David S. Ebert [+] - James M. Kukla [+] - Christopher D. Shaw [+] - Amen Zwa [+] - Ian Soboroff [+] - D. Aaron Roberts [+]
This paper describes a new technique for the multi-dimensional visualization of data through automatic procedural generation of glyph shapes based on mathematical functions. Our glyph-based Stereoscopic Field Analyzer (SFA) system [2] allows the visualization of both regular and irregular grids of volumetric data. SFA uses a glyph's location, 3D size, color and opacity to encode up to 8 attributes of scalar data per glyph. We have extended SFA's capabilities to explore shape variation as a visualization attribute.
Because of the need for meaningful glyph design and the complexity of the problem, we opted for a procedural approach, which allows flexibility, data abstraction, and freedom from specification of detailed shapes [3]. Superquadrics, first introduced to computer graphics by Barr [1], are a natural choice to satisfy our goal of automatic and comprehensible mapping of data to shape. For our initial implementation we have chosen superellipses.
We parameterize superquadrics to allow continuous control over the ``roundness'' or ``pointiness'' of the shape in the two major planes which intersect to form the shape, allowing a very simple, intuitive, abstract schema of shape specification. (Figure 1).
Figure 1: Example superquadric shapes created by varying each exponent
from 0 to 4.
Glyph shape is a valuable visualization component because of the human visual system's pre-attentive ability to discern shape. Shapes can be distinguished at the pre-attentive stage [4] using curvature information of the 2D silhouette contour and, for 3D objects, curvature information from surface shading. Unlike an arbitrary collection of icons, curvature has a visual order, since a surface of higher curvature looks more jagged than a surface of low curvature. Therefore, generating glyph shapes by maintaining control of their curvature will maintain a visual order. This allows us to generate a range of glyphs which interpolate between extremes of curvature, thereby allowing the user to read scalar values from the glyph's shape. Pre-attentive shape recognition allows quick analysis of shapes and provides useful dimensions for comprehensible visualization.
Since size and spatial location are more significant cues than shape, the importance mapping of data values should be done in a corresponding order. In our experience, shape is very useful for local area comparisons among glyphs: seeing local patterns, rates of change, outliers, anomalies.
Figure 2 shows a visualization of document similarities generated with the Telltale system [5]. Each glyph in figure 2 represents a document in the corpus, and the document's X, Y, and Z position, color and shape each represent the similarity of the document to one of the 5 themes. Document similarity to gold prices, foreign exchange, and federal reserve are respectively mapped to the X, Y, and Z axes. Most documents lack similarity with these themes, so are clustered near the origin.
Figure 2: Three-dimensional visualization of 1833 documents'
relationship to gold prices, foreign exchange, the federal
reserve, stock prices, and Manuel Noriega.
The branch of 9 documents to the lower right are documents in the corpus that discuss both gold prices and foreign exchange. The vertical branch depicts about 27 documents that discuss both foreign exchange and the federal reserve.

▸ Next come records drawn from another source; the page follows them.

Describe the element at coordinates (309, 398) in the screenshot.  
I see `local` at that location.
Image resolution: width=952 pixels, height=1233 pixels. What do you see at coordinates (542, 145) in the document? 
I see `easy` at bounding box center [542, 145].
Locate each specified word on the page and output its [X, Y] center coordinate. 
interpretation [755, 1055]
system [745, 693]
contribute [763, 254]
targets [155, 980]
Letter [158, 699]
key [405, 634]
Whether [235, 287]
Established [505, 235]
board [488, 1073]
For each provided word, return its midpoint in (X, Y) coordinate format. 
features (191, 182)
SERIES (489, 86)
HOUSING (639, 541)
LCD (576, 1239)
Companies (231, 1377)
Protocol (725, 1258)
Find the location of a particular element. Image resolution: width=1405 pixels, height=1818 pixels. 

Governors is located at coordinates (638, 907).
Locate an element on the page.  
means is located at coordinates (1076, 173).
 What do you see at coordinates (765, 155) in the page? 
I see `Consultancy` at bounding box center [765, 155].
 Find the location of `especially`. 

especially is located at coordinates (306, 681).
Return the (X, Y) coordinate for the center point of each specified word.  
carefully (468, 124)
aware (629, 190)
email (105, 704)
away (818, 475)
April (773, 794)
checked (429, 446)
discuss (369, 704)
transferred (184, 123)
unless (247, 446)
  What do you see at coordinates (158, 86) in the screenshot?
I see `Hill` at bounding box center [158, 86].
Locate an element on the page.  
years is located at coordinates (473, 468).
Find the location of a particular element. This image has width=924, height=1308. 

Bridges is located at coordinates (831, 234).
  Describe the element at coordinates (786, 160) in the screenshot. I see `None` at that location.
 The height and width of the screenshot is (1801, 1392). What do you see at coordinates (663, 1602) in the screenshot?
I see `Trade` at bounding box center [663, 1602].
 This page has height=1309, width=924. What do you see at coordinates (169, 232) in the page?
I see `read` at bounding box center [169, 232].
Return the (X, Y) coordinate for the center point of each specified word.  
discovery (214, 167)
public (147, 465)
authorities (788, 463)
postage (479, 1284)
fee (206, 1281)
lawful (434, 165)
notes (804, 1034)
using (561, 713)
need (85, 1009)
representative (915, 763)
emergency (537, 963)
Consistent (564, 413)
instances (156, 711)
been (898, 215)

Similarity to stock prices is mapped to glyph shape, with highest similarity creating cuboids, then spheres, diamonds, and stars (lowest). In figure 2 the larger, rounder shapes along the left vertical branch exhibit some significant relationship to stock prices while the more numerous star-shaped glyphs do not. Clearly the vertical branch contains articles relating foreign exchange, federal reserve and stock prices, while the lower right branch discusses only gold prices and foreign exchange.
These shapes allow the intuitive understanding of data variation among glyphs while preserving the global data patterns. We have shown the value of these techniques for both multi-dimensional information and scientific visualization.